Voice Transformer Network: Sequence-to-Sequence Voice Conversion Using Transformer with Text-to-Speech Pretraining
Wen-Chin Huang, Tomoki Hayashi, Yi-Chiao Wu, Hirokazu Kameoka, Tomoki, Toda

TL;DR
This paper presents a Transformer-based sequence-to-sequence voice conversion model that leverages TTS pretraining to improve speech naturalness, intelligibility, and data efficiency, outperforming RNN-based models.
Contribution
It introduces a novel Transformer-based VC model with a TTS pretraining scheme, enhancing data efficiency and speech quality in voice conversion.
Findings
Transformer-based VC outperforms RNN-based models
Pretraining improves speech naturalness and intelligibility
Model requires less data for high-quality conversion
Abstract
We introduce a novel sequence-to-sequence (seq2seq) voice conversion (VC) model based on the Transformer architecture with text-to-speech (TTS) pretraining.

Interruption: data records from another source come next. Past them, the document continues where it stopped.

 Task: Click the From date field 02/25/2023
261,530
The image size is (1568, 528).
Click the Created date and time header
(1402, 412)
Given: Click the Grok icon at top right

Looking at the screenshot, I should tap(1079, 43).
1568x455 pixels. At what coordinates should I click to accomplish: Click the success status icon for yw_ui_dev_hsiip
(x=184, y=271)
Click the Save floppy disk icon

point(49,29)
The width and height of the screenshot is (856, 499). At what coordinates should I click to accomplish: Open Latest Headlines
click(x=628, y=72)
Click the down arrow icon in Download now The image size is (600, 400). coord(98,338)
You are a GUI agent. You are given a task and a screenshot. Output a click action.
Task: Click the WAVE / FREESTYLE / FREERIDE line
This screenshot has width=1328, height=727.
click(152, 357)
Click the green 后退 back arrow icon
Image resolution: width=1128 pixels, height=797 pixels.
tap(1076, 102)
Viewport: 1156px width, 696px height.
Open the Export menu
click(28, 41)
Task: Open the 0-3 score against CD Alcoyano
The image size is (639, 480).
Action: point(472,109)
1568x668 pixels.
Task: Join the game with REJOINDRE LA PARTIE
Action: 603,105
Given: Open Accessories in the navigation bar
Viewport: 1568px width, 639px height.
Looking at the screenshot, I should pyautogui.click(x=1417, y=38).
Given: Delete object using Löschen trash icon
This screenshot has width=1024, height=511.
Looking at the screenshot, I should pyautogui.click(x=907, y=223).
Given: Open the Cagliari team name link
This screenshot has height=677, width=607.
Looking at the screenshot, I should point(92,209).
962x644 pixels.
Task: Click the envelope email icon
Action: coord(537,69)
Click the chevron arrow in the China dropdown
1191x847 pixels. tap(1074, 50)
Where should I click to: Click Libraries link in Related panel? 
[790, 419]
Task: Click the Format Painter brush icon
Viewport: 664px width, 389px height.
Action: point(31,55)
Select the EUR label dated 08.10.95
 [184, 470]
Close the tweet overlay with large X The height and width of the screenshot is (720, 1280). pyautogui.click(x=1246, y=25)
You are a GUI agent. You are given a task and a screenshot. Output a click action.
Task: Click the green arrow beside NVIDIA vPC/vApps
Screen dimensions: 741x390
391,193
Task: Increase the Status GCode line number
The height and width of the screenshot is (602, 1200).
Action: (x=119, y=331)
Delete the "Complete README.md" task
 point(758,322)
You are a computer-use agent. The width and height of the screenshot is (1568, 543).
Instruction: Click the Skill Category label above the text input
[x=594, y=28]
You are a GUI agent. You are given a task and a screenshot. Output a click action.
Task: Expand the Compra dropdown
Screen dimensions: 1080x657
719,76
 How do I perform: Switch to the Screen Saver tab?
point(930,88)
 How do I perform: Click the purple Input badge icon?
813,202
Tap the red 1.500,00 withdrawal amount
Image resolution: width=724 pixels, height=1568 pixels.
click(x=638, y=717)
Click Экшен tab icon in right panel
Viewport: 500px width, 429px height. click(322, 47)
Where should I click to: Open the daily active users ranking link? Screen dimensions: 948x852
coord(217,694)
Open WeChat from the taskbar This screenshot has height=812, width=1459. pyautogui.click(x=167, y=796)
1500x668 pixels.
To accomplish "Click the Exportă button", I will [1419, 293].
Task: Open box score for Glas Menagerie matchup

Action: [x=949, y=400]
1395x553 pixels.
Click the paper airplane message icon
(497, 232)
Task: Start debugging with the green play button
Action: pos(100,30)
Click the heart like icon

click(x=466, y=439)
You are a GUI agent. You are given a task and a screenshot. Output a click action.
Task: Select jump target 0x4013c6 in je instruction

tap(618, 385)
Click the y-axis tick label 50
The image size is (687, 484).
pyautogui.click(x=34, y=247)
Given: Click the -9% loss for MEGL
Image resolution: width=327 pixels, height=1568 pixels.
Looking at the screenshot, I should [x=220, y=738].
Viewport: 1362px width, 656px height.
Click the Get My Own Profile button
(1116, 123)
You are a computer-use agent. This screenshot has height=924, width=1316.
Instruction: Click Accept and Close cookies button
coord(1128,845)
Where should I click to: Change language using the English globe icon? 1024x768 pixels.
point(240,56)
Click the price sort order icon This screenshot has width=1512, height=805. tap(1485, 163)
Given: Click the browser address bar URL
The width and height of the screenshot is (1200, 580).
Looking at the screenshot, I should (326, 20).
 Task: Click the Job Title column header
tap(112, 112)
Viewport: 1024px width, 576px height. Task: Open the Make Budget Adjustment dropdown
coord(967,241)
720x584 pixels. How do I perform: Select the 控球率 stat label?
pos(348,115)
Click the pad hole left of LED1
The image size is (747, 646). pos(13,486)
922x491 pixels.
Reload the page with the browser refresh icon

Seq2seq VC models are attractive owing to their ability to convert prosody. While seq2seq models based on recurrent neural networks (RNNs) and convolutional neural networks (CNNs) have been successfully applied to VC, the use of the Transformer network, which has shown promising results in various speech processing tasks, has not yet been investigated. Nonetheless, their data-hungry property and the mispronunciation of converted speech make seq2seq models far from practical. To this end, we propose a simple yet effective pretraining technique to transfer knowledge from learned TTS models, which benefit from large-scale, easily accessible TTS corpora. VC models initialized with such pretrained model parameters are able to generate…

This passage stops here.